Ligand Stabilities and Reactivities of Green Photoluminescent Silicon Quantum Dots: Positive Aging in Solution

Bright full-color silicon quantum dots (SiQDs) are promising heavy-metal-free light sources for displays, lighting, and biomedical imaging. However, the relationships linking the stability, ligand reactivity, and SiQD photoluminescence (PL) are not yet fully understood, and obtaining SiQDs that emit true green PL has proved difficult. Herein, we report the synthesis, via SiBr4 reduction followed by ligand exchange with a carbazole derivative, of colloidal SiQDs that emit green PL. The PL and ligand stabilities were tracked over a period of 3 months using two-dimensional (2D) PL, Fourier-transform infrared (FTIR), 2D NMR, and time-resolved spectroscopies. True green PL (lambda(PL) = 530 nm) was emitted by the SiQDs upon excitation using a widely available blue light source (light-emitting diode (LED) flashlight, lambda(ex) = 450 nm), and the width of the emission band was narrow (similar to 60 nm). The PL quantum yield (PLQY) was 60%, and the radiative rate was nearly equal to the value expected for direct transitions of QDs.
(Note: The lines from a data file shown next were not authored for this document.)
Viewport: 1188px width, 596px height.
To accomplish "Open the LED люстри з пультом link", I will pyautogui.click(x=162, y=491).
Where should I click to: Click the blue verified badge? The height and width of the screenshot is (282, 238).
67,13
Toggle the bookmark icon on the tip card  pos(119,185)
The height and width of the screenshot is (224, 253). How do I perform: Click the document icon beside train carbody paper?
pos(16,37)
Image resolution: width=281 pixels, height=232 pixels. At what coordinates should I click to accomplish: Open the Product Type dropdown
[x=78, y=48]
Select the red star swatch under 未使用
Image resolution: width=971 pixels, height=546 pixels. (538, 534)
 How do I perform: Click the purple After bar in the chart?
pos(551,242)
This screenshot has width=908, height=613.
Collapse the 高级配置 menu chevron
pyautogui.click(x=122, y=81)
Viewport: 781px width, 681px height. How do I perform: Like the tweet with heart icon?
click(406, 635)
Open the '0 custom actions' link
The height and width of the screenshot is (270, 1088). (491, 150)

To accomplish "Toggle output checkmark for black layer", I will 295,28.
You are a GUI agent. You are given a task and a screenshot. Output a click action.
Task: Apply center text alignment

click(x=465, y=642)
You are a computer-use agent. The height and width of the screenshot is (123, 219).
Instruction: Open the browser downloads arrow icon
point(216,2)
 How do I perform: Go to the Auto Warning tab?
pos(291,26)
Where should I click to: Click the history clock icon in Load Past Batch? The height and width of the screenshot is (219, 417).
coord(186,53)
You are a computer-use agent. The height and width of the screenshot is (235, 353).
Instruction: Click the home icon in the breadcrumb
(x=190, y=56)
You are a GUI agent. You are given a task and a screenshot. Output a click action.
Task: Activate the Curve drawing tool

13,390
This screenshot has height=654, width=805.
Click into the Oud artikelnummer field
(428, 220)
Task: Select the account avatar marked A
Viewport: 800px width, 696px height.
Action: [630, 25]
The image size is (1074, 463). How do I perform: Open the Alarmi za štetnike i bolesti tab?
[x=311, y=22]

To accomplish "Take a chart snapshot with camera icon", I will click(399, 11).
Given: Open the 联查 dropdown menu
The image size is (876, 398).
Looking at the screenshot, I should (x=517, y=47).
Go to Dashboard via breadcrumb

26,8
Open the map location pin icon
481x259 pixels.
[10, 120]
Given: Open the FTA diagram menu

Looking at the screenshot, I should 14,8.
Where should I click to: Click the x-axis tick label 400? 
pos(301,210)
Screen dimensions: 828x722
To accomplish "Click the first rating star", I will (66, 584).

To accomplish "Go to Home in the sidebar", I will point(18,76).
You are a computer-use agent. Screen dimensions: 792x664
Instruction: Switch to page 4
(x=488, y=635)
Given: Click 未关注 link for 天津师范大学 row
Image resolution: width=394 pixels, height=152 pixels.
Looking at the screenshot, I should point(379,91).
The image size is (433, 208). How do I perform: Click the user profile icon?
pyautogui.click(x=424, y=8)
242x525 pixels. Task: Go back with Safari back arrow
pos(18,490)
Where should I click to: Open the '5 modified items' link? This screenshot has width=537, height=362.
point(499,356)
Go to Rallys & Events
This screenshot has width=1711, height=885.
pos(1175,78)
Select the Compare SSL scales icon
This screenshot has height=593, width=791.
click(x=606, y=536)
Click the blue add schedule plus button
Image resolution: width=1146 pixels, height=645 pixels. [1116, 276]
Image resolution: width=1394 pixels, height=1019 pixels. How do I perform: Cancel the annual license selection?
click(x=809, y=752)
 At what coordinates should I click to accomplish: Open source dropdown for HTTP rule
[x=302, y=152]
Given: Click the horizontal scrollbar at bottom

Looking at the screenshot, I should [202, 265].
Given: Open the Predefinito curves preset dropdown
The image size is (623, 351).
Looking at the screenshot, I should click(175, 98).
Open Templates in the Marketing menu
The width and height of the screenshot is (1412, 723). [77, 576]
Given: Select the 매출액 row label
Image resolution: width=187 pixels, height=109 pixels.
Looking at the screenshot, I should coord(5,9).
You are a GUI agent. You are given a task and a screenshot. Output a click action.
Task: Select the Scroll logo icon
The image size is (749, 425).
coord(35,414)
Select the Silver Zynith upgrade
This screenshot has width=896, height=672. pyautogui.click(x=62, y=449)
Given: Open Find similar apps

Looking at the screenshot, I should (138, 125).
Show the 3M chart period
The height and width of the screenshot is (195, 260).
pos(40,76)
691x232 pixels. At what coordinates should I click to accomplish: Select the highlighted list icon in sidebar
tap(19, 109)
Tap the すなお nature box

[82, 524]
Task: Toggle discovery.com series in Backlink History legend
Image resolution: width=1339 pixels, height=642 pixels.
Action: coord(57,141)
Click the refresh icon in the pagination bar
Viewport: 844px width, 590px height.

In acetone, the PLQY was constant, but storing the SiQDs in four different alcohols resulted in PLQY increases in the range of 10-50%. This positive aging effect was attributed to alkoxy ligand formation via the reaction between the Br ligands and alcohols. In addition, a blue PL band appeared as a result of aging, and its intensity was enhanced 7-fold after storage of the SiQDs in O-2-saturated ethanol; evidence of energy transfer between the PL bands was observed in frequency- and time-domain measurements. The findings and characterization of the long-term stability reported herein should prove invaluable for future research and applications of colloidal SiQDs.